培養土を赤玉土とし、同じ環境でダイコンとコマツナを生育させて比較例のダイコンとコマツナとする。比較例のダイコンとコマツナの重量を100とし、実施例1のダイコンとコマツナの重量を比較すると、実施例1の培養土で生育されたダイコンの重量は、比較例の培養土で生育させたダイコンの7倍となり、コマツナの重量は3.7倍と極めて大きくなる。このことから、この実施例の培養土は、赤玉土に比較して、ダイコンもコマツナも極めて大きく成長し、培養土として極めて優れた物性を示す。
【実施例2】
【0028】
茶殻粒と赤玉土の混合比を、体積比で1:4として、赤玉土の混合量を全体の80%、茶殻粒1を20%とする以外、実施例1と同様にして、ダイコンとコマツナを生育させて、重量を計測する。
培養土を赤玉土として同じ環境で生育させた比較例のダイコンとコマツナの重量を100として、重量を比較すると、この実施例の培養土で生育されたダイコンの重量は比較例の3.7倍となり、コマツナの重量は3倍となる。このことから、この実施例の培養土は、赤玉土に比較して、ダイコンもコマツナも極めて大きく成長し、培養土として極めて優れた物性を示す。
【実施例3】
【0029】
茶殻を造粒、乾燥、凝固して、平均粒子径を15mmとする茶殻粒とする。この茶殻粒に体積比で1:1の割合でフライアッシュを混合し、茶殻粒とフライアッシュとが等量混合された培養土とする。この培養土に、ダイコンとコマツナを植え付け、2カ月経過後に培養土から完全に分離し、分離されたダイコンとコマツナの重量を計測する。
培養土を赤玉土として同じ環境で生育させた比較例のダイコンとコマツナの重量を100として、重量を比較すると、この実施例の培養土で生育されたダイコンの重量は比較例の2.3倍となり、コマツナの重量は1.5倍となる。この培養土は、ダイコンもコマツナもほとんど生育できないフライアッシュの混合量を50%と多くしながら、培養土として使用している赤玉土の1.5〜2.3倍にも、ダイコンやコマツナを生育できる極めて優れた培養土となる。
【実施例4】
【0030】
茶殻粒とフライアッシュの混合比を、体積比で4:1として、茶殻粒を80%、フライアッシュを20%とする以外、実施例3と同様にして、ダイコンを生育させて、重量を計測する。

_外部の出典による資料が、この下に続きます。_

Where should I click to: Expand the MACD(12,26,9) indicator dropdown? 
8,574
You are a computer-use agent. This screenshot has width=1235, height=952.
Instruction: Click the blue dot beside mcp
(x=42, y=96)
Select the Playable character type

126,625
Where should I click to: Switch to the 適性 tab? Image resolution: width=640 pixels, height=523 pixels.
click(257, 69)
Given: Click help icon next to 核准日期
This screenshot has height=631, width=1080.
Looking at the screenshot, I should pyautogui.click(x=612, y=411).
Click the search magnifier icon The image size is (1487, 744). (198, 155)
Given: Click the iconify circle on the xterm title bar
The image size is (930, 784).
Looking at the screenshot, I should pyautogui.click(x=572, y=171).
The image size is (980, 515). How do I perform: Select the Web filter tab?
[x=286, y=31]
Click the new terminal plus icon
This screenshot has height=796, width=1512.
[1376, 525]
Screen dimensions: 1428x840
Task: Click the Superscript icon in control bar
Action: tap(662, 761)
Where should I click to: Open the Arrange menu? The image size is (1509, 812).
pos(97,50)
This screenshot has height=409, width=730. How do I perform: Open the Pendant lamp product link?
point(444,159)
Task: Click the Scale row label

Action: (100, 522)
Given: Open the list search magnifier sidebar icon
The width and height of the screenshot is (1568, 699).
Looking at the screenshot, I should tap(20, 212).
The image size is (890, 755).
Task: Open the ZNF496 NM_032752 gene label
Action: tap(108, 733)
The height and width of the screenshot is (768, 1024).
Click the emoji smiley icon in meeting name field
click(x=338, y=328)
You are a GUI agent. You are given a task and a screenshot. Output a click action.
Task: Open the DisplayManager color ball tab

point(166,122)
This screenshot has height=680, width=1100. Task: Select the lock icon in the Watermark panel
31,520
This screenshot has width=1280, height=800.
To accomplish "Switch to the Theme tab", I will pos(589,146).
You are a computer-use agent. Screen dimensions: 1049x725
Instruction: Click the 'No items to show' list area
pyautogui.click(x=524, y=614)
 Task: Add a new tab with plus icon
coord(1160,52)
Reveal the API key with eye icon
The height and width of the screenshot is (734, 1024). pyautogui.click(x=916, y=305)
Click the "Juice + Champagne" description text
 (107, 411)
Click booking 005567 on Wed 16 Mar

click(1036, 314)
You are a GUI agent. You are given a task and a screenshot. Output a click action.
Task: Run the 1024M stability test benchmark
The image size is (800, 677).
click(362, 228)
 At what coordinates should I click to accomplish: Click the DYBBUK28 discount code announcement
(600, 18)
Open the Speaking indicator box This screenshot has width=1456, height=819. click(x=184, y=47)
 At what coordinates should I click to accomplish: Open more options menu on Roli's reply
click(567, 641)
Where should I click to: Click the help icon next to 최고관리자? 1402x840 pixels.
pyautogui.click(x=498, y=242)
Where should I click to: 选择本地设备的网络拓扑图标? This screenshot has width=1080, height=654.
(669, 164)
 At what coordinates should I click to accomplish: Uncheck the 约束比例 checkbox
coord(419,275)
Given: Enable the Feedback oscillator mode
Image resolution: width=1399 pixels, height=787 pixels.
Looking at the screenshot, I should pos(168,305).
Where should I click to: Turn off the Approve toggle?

培養土を赤玉土として同じ環境で生育させた比較例のダイコンとコマツナの重量を100として、重量を比較すると、この実施例の培養土で生育されたダイコンの重量は比較例の1.9倍となり、コマツナの重量は1.2倍となる。このことから、この実施例の培養土は、ダイコンやコマツナをほとんど生育できないフライアッシュを混合しながら、培養土として使用される赤玉土の約2倍にもダイコンを生育でき、また赤玉土以上にコマツナを生育できる優れた培養土となる。
【実施例5】
【0031】
茶殻を造粒しないで乾燥して非造粒茶殻とする。この非造粒茶殻に体積比で4:1の割合で赤玉土を混合し、20%の赤玉土と、80%の非造粒茶殻の培養土とする。この培養土に、ダイコンとコマツナを植え付け、2カ月経過後に培養土から完全に分離し、分離されたダイコンとコマツナの重量を計測する。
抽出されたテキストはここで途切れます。